韓国の映画界が輸入外国映画に依存してきた時代はかなり長く続いた。映画人らは外国映画の輸入クォーターを確保するため、映画館で上映されずにまっすぐ倉庫に直行する韓国映画を撮影した。1980年代後半、米国の直配会社(UIP)が韓国の映画市場に進出すると、映画人らは直ちに倒産するかのように猛烈な闘争を繰り広げた。「直配映画を見ない」キャンペーンが行われ、直配映画の上映館に蛇を入れる事件まで発生した。しかし、振り返えてみれば、韓国映画の自生力を育ててくれたのは市場の開放だった。

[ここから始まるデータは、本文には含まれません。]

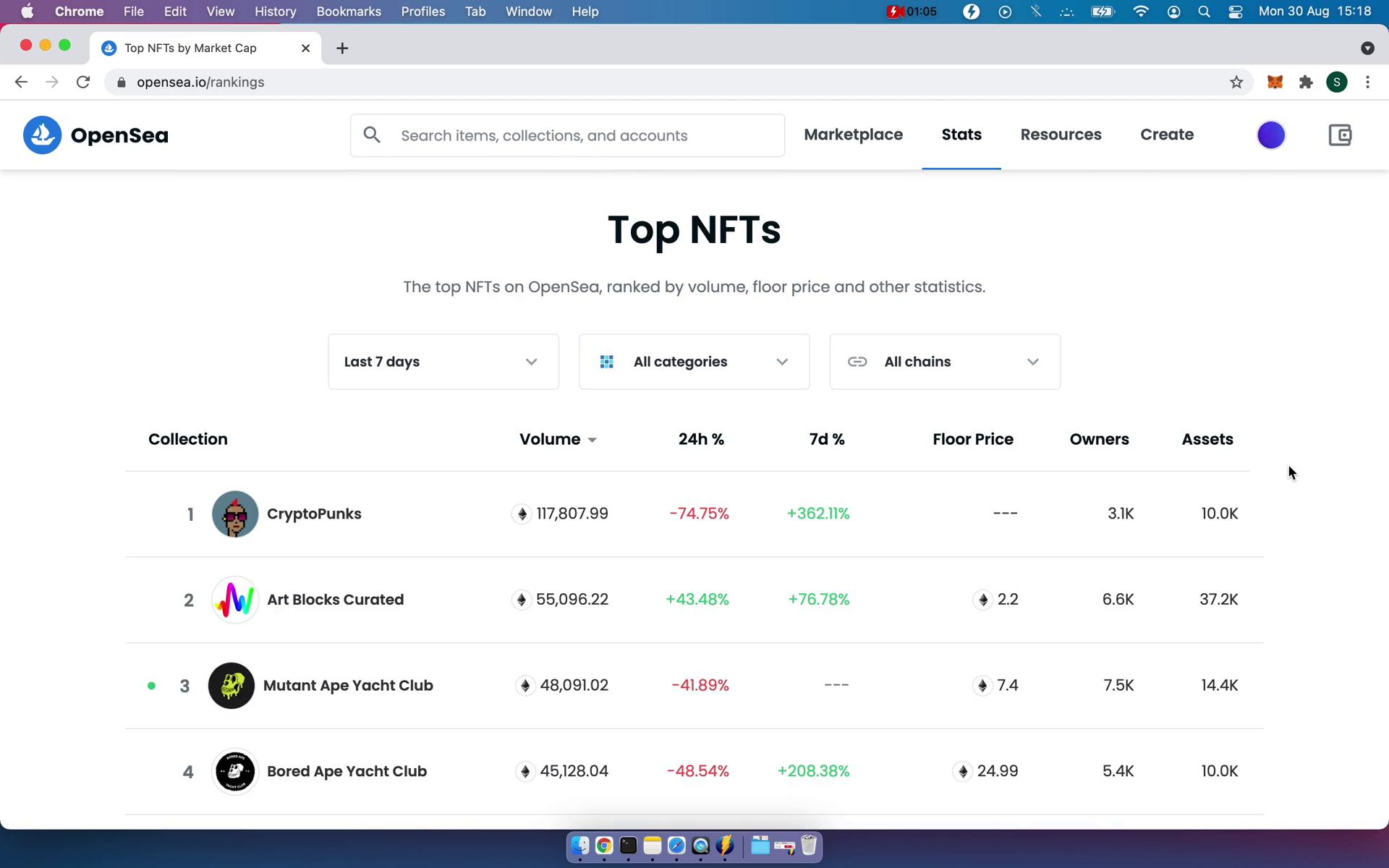Click the search bar icon

tap(372, 134)
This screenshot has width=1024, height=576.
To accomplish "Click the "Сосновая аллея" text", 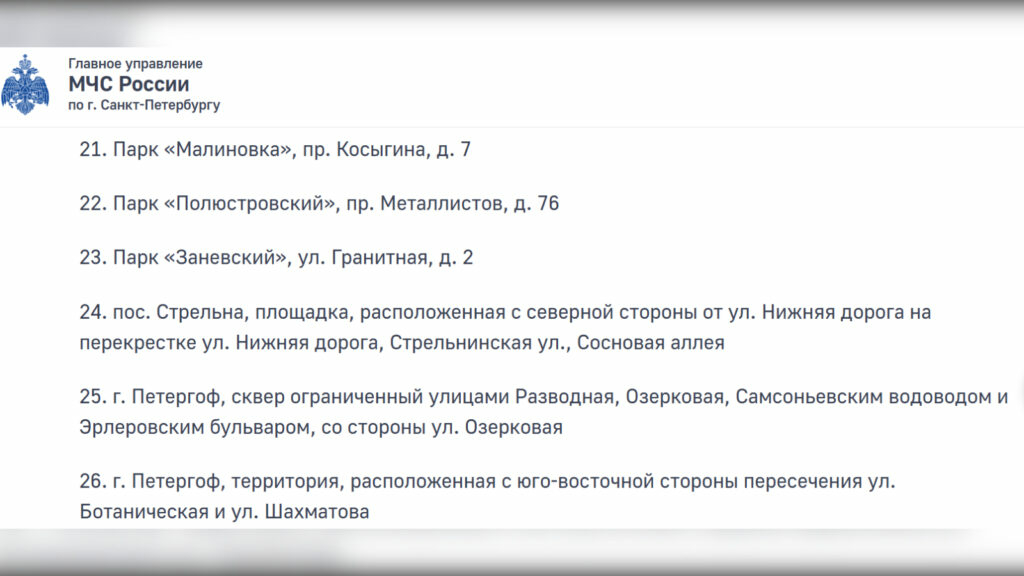I will tap(662, 343).
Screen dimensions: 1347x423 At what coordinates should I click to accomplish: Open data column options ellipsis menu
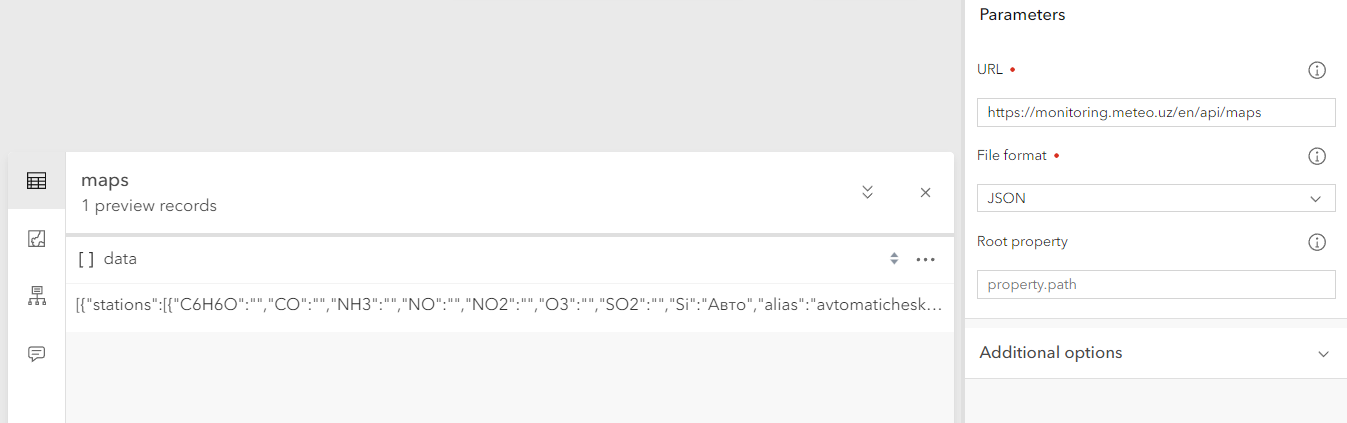tap(925, 260)
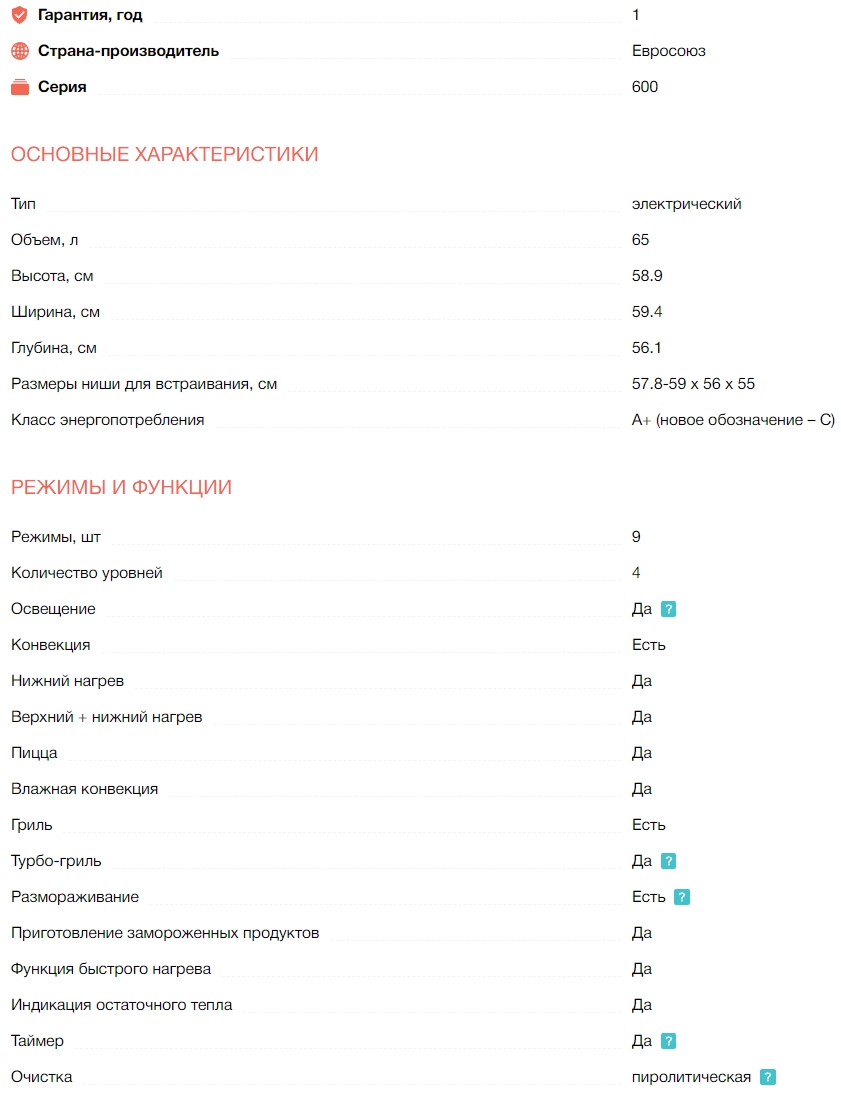Select the Индикация остаточного тепла label
This screenshot has height=1112, width=841.
click(121, 1005)
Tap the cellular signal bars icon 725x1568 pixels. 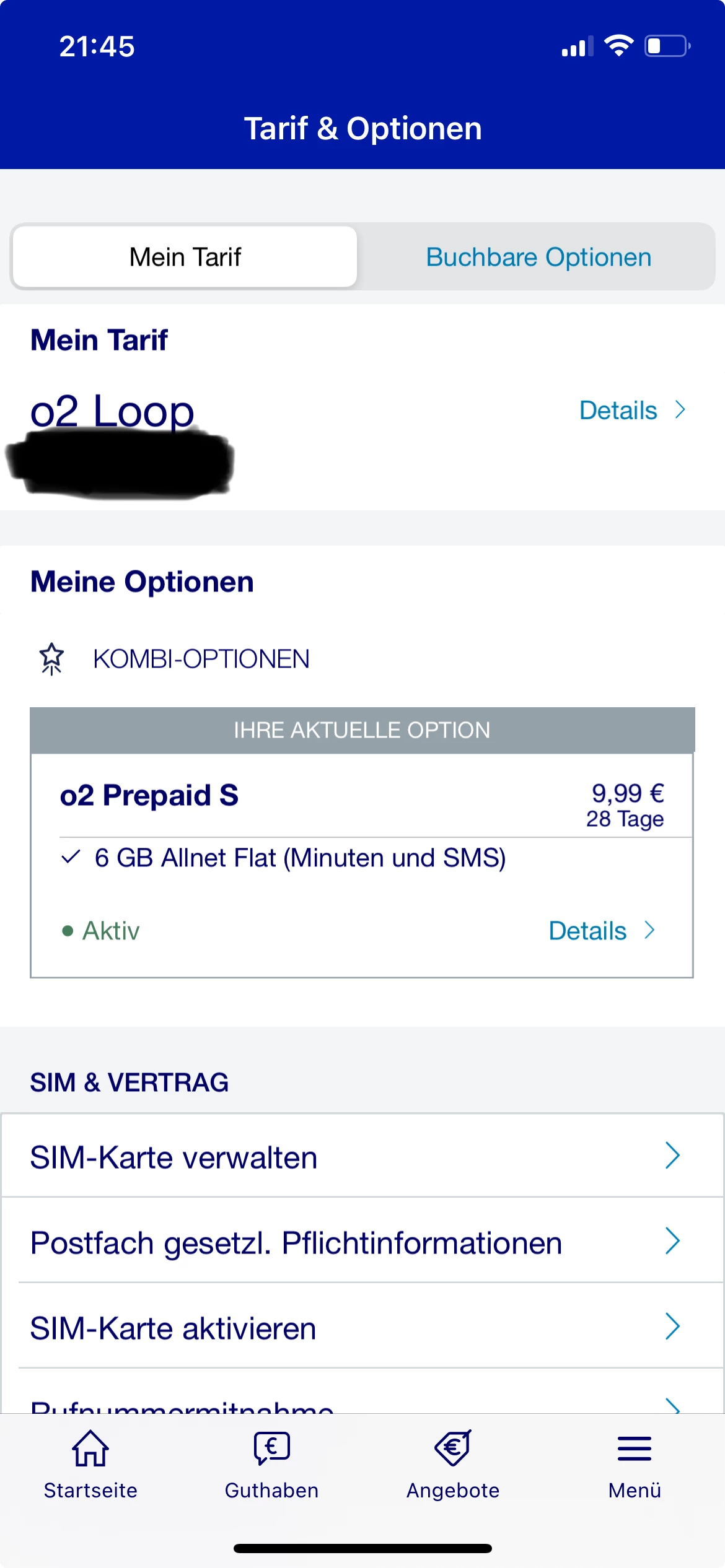pos(577,46)
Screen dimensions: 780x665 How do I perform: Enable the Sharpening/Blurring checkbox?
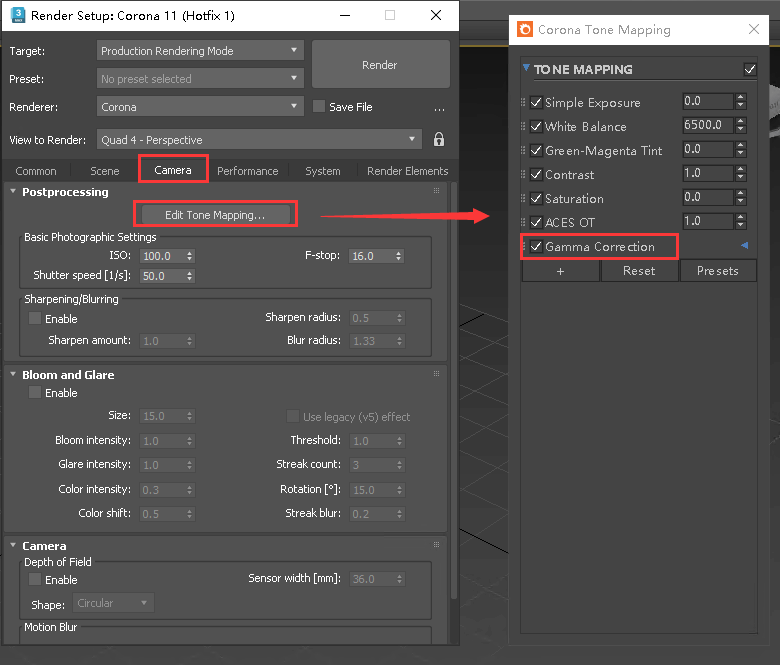point(36,319)
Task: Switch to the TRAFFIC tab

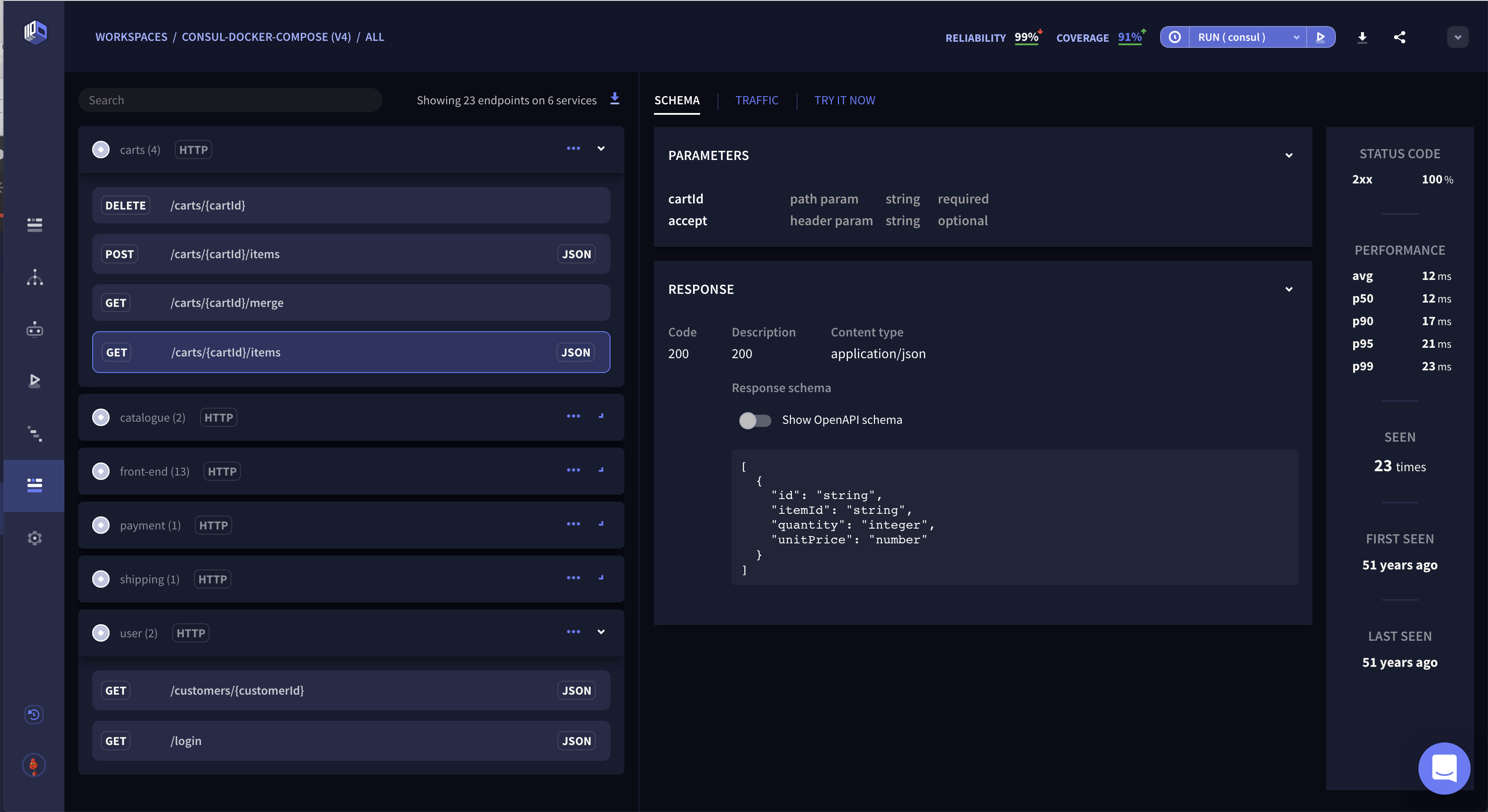Action: (757, 100)
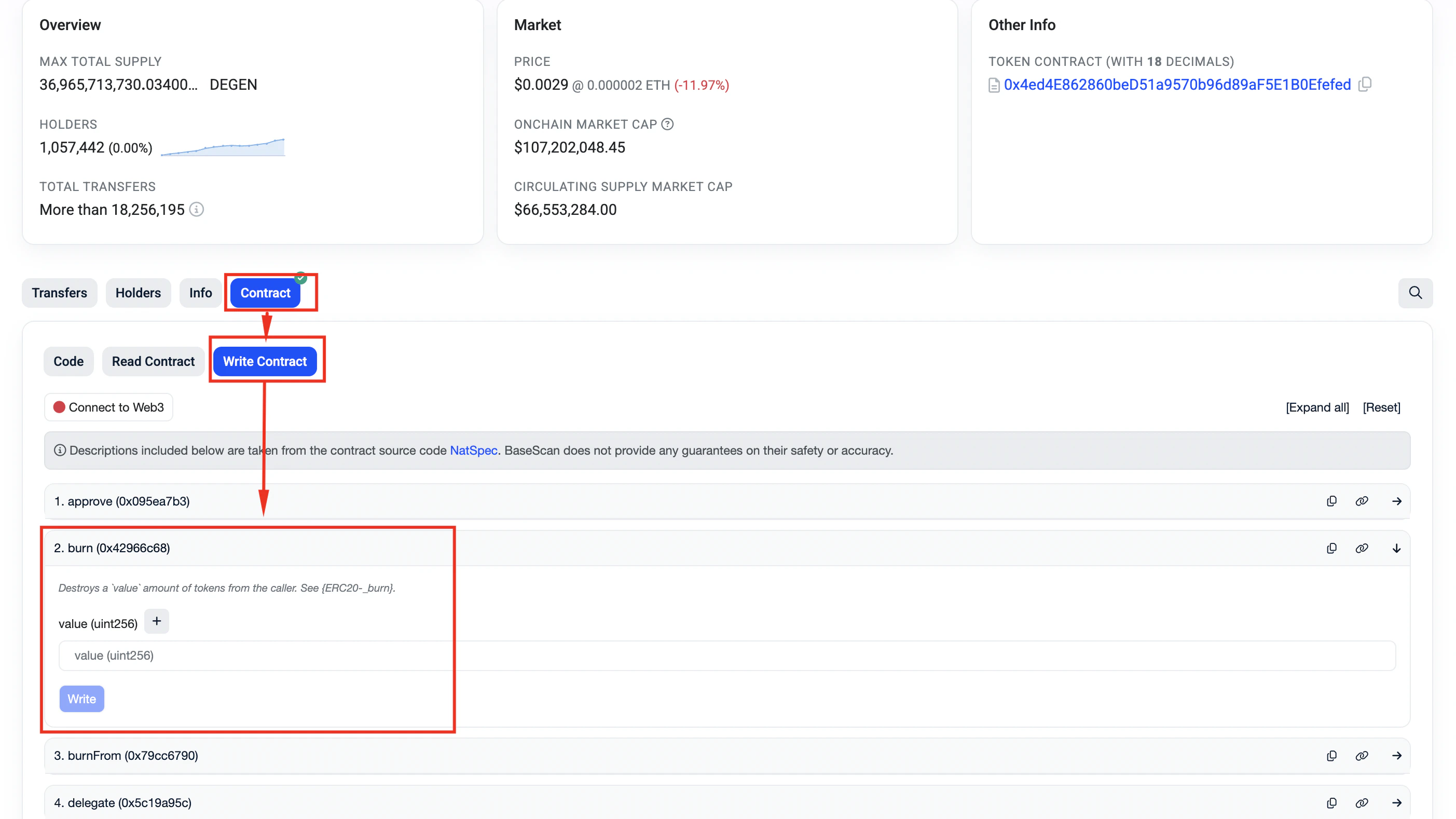Screen dimensions: 1456x819
Task: Click Connect to Web3
Action: (x=108, y=407)
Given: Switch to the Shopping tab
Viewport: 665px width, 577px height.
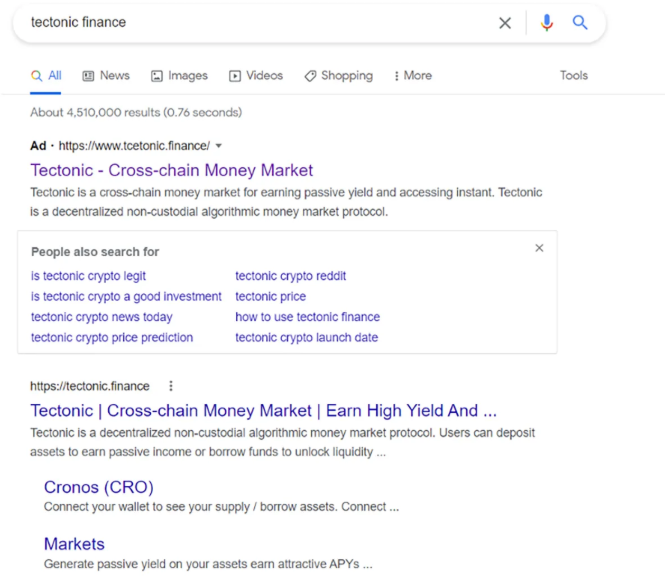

◆奉俊昊(ボン・ジュンホ)監督が『殺人の思い出』に続き、『怪物』で再び大成功を収めた。620のスクリーンに『怪物』が出沒するにもかかわらず、スクリーン独占論争のためにフィルムの供給ができないと言う。軽く『王の男』の記録(1230万人)を更新する勢いだ。『王の男』がヒットした時に李ジュンイック監督は、「私の映画が成功することは嬉しいが、スクリーンクォーター縮小の名分を与えるのではないか心配だ」と話したことがある。スクリーンクォーター廃止に反対する1人デモに参加した奉監督も似たような悩みを持つだろう。ボールがよく飛んでもハンディが減ることを心配するアマチュアゴルファーたちのようだ。
◆スクリーンクォーターは自国映画の義務上映期間を設ける貿易障壁で、米国と自由貿易協定(FTA)を推進する中で、そのまま放置することはできない。現在、スクリーンクォーターを施行している国はスペイン、ギリシア、ブラジルなど8ヵ国だ。中国とインドは外国映画の輸入規制を通じて自国の映画を保護する。映画人らはスクリーンクォーター廃止で文化主権が失われると主張するが、これまでの既得権を守るためという見方もある。
◆自国ブランドのディスカウントショップがウォルマートとカルフールに勝ち、のり巻きの店がマクドナルドとバーガーキングをも揺さぶる国が韓国だ。衝撃波が遥かに大きかったハリウッド映画の直配を勝ち抜いた韓国映画界が、国産映画の義務上映日が146日から半分である73日に縮小したとしても、ひざまずくことはできない。国内市場で保護の傘なしにもハリウッド映画の攻撃に勝ち抜く競争力をつけてこそ、世界市場で韓流ブームを拡大させる映画産業に成長することができる。